Keeping our planet cooler just got a little easier

Air conditioners being loaded onto a truck for delivery. Most of the world's AC units cool air with chemicals that are big contributors to global warming. A new agreement forged in Kigali, Rwanda, will phase those coolants out over then next 30 years.

It’s October, so a lot of people aren't thinking about air conditioning right now. But spare a thought for this wonderful modern convenience, because the way we cool our homes and businesses is going to be changing over the next few years.

Most of the world's air conditioners, refrigerators and other cooling devices currently rely on chemicals that are really bad for the climate. The coolants are called HFCs — hydrofluorocarbons — and when they get into the air, they're super-powerful greenhouse gases.

But a few days ago, representatives from just about every country in the world agreed to phase out those chemicals at a meeting in Kigali, Rwanda.

For the climate, it's a really big deal.

“There's estimates out there that the reduction in global average temperature from this agreement will be somewhere near half a degree Celsius,” says Nihar Shah of the Lawrence Berkeley National Laboratory in California.

That likely will make a huge difference for the future of the planet, because the goal of last year's Paris climate agreement is to keep the rise in global temperatures to less than two degrees Celcius, and we're already almost halfway there.

Shah says the climate may even get a bonus benefit from the coolant deal.

“There's also potentially further reduction from improvements in efficiency,” he says. In other words, new cooling units will likely also use a lot less electricity, which means less carbon pollution from burning coal and natural gas.

So it's a win for the future of the planet. But there are concerns about the possible cost of new cooling technologies and what that could mean for the millions of people around the world who might not be able to afford them.

“A normal air conditioner costs something like $300, that’s the starting price,” says Indian journalist Chhavi Sachdev. She says that’s just barely within reach of India’s huge emerging middle class, who are just starting to buy air conditioning units in large numbers to stay comfortable in their tropical climate.

But greener alternatives are much more expensive.

“The one air conditioner that I found that has the best coolant, which has no global warming potential or ozone depletion potential, costs $1,050… That’s more than my monthly rent.”

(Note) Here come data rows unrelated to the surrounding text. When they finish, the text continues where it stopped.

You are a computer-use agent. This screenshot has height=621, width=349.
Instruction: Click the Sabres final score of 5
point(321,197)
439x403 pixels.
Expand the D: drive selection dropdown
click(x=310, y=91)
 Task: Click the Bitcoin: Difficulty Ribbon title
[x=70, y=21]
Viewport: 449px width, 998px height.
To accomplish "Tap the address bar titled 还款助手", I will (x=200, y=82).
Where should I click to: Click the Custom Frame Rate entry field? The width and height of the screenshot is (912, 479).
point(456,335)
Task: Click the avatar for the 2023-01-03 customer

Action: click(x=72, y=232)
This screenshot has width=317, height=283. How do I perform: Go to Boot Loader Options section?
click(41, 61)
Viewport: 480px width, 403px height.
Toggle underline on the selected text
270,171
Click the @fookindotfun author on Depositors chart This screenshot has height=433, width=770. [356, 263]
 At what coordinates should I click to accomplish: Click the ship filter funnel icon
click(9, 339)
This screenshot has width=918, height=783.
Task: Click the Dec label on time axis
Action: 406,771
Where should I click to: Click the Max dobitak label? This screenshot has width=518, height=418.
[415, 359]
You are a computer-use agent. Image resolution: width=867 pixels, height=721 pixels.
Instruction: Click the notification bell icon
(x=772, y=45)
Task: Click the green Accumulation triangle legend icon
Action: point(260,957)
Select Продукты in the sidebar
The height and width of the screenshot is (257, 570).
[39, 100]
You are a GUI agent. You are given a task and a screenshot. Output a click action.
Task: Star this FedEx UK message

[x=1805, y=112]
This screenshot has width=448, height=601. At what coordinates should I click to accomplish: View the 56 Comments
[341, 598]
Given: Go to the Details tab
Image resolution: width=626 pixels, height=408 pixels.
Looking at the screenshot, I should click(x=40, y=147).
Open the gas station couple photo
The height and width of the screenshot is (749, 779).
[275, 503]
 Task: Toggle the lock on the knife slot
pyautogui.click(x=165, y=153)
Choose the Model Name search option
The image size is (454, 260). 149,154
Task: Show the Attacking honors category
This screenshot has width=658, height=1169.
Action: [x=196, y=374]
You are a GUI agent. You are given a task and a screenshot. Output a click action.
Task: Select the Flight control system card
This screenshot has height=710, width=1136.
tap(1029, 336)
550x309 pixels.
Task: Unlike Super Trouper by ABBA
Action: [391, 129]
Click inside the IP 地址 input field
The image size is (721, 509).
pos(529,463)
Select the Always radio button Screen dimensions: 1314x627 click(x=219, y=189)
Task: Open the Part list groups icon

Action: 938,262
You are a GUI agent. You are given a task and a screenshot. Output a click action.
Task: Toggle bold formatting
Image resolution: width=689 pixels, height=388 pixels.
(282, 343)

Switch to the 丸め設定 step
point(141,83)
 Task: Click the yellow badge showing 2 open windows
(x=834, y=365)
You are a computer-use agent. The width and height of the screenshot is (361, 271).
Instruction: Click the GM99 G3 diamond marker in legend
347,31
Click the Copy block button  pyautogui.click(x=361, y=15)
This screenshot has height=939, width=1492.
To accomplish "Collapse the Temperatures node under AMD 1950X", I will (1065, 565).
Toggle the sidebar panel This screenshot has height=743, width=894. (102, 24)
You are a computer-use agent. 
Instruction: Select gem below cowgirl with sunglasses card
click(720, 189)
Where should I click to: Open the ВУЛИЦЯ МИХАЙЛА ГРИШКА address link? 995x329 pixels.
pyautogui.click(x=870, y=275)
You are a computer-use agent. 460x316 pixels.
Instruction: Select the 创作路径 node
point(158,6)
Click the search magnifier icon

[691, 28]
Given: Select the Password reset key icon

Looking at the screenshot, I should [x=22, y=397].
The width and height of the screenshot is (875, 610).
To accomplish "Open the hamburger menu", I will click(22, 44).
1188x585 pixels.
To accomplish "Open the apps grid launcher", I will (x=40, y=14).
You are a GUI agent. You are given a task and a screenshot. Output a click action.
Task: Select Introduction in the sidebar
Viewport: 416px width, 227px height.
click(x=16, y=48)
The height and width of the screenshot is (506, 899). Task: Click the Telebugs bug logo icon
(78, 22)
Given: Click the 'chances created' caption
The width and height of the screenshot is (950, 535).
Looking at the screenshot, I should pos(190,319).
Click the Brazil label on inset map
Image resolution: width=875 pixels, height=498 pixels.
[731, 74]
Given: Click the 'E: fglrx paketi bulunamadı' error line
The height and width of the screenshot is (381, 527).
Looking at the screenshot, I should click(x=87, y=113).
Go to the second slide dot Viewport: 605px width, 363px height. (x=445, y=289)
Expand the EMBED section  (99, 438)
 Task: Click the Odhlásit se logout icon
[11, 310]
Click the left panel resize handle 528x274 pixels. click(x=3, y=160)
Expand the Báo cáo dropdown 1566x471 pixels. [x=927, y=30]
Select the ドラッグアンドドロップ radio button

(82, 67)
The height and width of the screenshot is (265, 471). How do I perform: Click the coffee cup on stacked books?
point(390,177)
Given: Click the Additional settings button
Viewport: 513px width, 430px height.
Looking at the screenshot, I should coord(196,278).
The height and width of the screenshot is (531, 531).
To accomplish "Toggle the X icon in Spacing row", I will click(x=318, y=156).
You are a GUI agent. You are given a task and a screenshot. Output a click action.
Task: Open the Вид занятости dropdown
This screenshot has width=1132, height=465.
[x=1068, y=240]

Sachdev says Indians are proud of their participation in the global deal to phase out the offending coolants. But their concerns also helped lead to a three-tiered plan, which requires a quicker phase-out in richer and cooler countries, and a slower one in hotter and poorer ones.

Still, she says many Indians hope home-grown talent can help their country and the rest of the world quickly come up with affordable new cooling technologies.

She says one researcher told her, “it would be so nice if all the researchers and scientists that we’ve sent over to the US would come back and help us deal with these problems.”

Shah is one of those home-grown scientists. He doesn't work in India, but he got his engineering degree in Mumbai, and he now heads up research on new heating and cooling technologies at the Berkeley national lab in the States.

He’s confident that air conditioning will remain affordable in places like India, despite the phase-out of the current generation of refrigerants.

Already, Shah says, coolants are just a tiny fraction of the lifetime cost of air conditioners, so an increase in the cost of refrigerants wouldn’t dramatically affect a user’s total cost.

But he says new technologies that will bring safer and cheaper air conditioning and refrigeration are already on the horizon, and others will certainly emerge.

Shah says he’s encouraged by the responses to other such challenges in the past, such as decisions to get rid of highly polluting cars, or even the decision to eliminate a previous generation of coolants that were depleting the ozone.

“Historically the human species has responded to these moments with bursts of creativity and innovation,” Shah says. “I expect that the brightest people in the world will get together and try and … solve this problem. And it’s already happening.”

But he also says some of the future's best methods will be the same as today’s old — and inexpensive — standbys.

“Evaporative cooling, painting roofs white, planting more trees — there are so many other ways that we have had to cool ourselves,” Shah says. “I think those are never going to go out of fashion.”